# cheshire strongman supplies



## big shrek

hi

has anybody ever used/dealt with cheshire strongman supplies on ebay? ive been looking at their stuff and whilst its very good on price i would like to know what their quality is like ie how do i know the things are balanced correctly like their hex bar etc

cheers


----------



## big shrek

Nobody?


----------



## petethepainter1

Hi

It has been a long time since I have been able to view the forum as I am snowed under with work i started and still run Cheshire strongman supplies

I have just seen your post from the end of November

I have been making the equipment for a good 18months now mainly for friends that ran gyms then I advertised some items on ebay in april and the business has gone from strength to strength.

i try and over engineer everything that we make so it lasts as i didn't get into this just to make a quick buck i have a big interest in the sport myself but can no longer train properly due to a back injury (racing motocross) so this is the next best thing making good quality equipment as affordable as i can.

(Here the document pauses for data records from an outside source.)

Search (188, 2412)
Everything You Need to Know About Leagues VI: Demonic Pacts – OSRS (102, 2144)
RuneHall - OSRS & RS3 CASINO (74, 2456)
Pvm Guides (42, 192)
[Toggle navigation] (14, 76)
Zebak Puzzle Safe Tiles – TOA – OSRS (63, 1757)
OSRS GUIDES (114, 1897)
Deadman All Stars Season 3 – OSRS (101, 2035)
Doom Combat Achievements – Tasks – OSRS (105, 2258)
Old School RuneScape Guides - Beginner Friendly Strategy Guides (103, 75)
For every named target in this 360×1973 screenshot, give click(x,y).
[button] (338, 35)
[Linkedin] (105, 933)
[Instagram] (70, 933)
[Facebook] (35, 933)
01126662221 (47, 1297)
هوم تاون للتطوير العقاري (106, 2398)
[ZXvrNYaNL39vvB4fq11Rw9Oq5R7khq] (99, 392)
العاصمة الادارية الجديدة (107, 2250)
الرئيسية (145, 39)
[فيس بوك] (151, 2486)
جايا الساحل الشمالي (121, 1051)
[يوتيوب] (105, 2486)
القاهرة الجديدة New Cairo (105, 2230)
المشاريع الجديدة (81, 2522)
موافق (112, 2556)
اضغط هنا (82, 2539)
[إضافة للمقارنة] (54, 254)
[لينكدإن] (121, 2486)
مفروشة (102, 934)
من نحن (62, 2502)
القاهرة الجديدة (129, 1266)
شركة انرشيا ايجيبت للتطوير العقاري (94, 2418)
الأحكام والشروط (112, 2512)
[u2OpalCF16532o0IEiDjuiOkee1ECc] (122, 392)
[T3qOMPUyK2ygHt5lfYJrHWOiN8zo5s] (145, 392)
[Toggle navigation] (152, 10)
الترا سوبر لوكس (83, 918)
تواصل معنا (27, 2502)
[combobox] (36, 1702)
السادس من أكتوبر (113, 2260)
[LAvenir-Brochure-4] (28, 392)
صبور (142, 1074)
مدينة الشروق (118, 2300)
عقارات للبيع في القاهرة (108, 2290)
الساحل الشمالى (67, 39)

please feel free to check out the feedback on ebay its growing every day and we are meeting a lot of big names in the sport and are working with these guys to make the equipment even better which is great.

any questions please feel free to ask

many thanks

pete


----------



## Kazza61

The stuff does look really good and about the best prices out there. Reckon I'll be ordering a hex bar myself very soon!


----------



## petethepainter1

Thank you and whenever your ready mate


----------